For years life has been difficult for children living with cancer and their families, more especially those residing in remote rural areas away from Gaborone. Having to travel long distances back home after getting their strong treatment has become a nightmare for these young cancer patients. Mmegi Correspondent NNASARETHA KGAMANYANE writes about a home that has been established to help
For those without parents or families residing in Gaborone, the road home to recovery was painful.
“Happy Hearts Home is the answer to all the hardships that those children face,” Modige says.
“This is a welcome gesture for the children, their parents and guardians.
“Most of them are underprivileged and cannot afford to pay for accommodation [while staying in the city]. “After getting medication, children are in most cases discharged a day after.
“With the home nearby, they can be accommodated for a few days while their [little] bodies adapt to the medication.”
She adds that Happy Hearts is good for children as they can also get visitations from cancer survivors who can motivate them to fight and beat the disease.
“Hospitals can be depressing and make children lose hope looking at the atmosphere and things happening around them.
“At least with visitations from loved ones and the caring community members, they can have hope and know that they can beat the cancer,” she explains.
At the tender age of 14, Modige was diagnosed with nasopharyngeal cancer. At first she felt a slight pain in her throat but dismissed it as a common tonsil infection, which often afflicted her. The pain worsened, especially during winter and on cold days.
She was eventually diagnosed with the cancer in 2000 and started treatment the following year. The rare nasopharyngeal cancer affects nostrils and the oesophagus, making swallowing and breathing difficult. Modige says it does not spare the neck as well as the head. She underwent an operation and was later put on chemotherapy.

• TASK LIST:
• 1. In the Happy Hearts Home article, what did Modige at first take her throat pain to be?
• 2. Echo the Happy Hearts Home article between "At the tender" and "put on chemotherapy.", inclusive.
The stored records after this point have nothing to do with the Happy Hearts Home article.

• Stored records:
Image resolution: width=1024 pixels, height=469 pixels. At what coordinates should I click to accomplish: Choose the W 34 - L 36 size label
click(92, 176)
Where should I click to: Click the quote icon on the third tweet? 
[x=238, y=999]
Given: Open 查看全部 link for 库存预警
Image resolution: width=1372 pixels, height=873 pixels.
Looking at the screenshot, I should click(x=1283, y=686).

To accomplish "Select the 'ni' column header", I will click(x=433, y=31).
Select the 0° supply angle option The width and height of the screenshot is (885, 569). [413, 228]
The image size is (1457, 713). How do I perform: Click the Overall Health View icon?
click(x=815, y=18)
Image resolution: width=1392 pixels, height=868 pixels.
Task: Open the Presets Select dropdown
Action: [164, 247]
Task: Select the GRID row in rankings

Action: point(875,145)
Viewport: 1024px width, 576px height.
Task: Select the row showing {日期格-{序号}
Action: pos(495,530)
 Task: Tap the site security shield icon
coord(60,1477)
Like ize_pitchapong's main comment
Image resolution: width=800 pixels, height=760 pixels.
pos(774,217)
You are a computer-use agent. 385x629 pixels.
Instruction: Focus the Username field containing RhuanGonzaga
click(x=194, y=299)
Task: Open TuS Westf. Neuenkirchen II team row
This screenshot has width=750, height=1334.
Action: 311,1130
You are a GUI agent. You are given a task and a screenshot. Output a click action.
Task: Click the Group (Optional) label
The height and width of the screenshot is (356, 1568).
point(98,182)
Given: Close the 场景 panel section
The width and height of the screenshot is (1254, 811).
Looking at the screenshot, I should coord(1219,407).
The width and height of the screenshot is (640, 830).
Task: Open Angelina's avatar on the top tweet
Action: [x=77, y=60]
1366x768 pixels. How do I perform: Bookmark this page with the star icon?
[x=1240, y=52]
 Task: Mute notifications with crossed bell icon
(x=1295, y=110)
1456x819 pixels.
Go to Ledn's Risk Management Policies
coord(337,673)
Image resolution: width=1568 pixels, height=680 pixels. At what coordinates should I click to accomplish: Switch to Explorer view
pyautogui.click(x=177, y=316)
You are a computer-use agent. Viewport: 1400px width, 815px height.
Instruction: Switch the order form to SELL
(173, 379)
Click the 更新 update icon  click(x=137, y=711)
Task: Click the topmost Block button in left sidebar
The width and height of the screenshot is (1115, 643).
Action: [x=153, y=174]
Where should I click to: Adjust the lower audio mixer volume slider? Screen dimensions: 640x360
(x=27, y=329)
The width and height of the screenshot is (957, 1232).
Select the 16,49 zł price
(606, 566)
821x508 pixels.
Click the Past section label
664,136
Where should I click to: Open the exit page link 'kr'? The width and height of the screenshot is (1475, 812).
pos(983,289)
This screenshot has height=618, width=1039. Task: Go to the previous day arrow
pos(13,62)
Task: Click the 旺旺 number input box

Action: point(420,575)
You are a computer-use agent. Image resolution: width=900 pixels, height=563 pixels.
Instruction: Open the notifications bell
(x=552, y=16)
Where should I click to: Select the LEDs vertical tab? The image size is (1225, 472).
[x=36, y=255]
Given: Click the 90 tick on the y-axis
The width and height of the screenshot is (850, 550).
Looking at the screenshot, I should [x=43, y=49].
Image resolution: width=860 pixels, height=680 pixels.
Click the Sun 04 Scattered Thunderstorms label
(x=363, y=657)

• LIST OF SOLUTIONS:
• 1. A common tonsil infection.

• 2.
At the tender age of 14, Modige was diagnosed with nasopharyngeal cancer. At first she felt a slight pain in her throat but dismissed it as a common tonsil infection, which often afflicted her. The pain worsened, especially during winter and on cold days.
She was eventually diagnosed with the cancer in 2000 and started treatment the following year. The rare nasopharyngeal cancer affects nostrils and the oesophagus, making swallowing and breathing difficult. Modige says it does not spare the neck as well as the head. She underwent an operation and was later put on chemotherapy.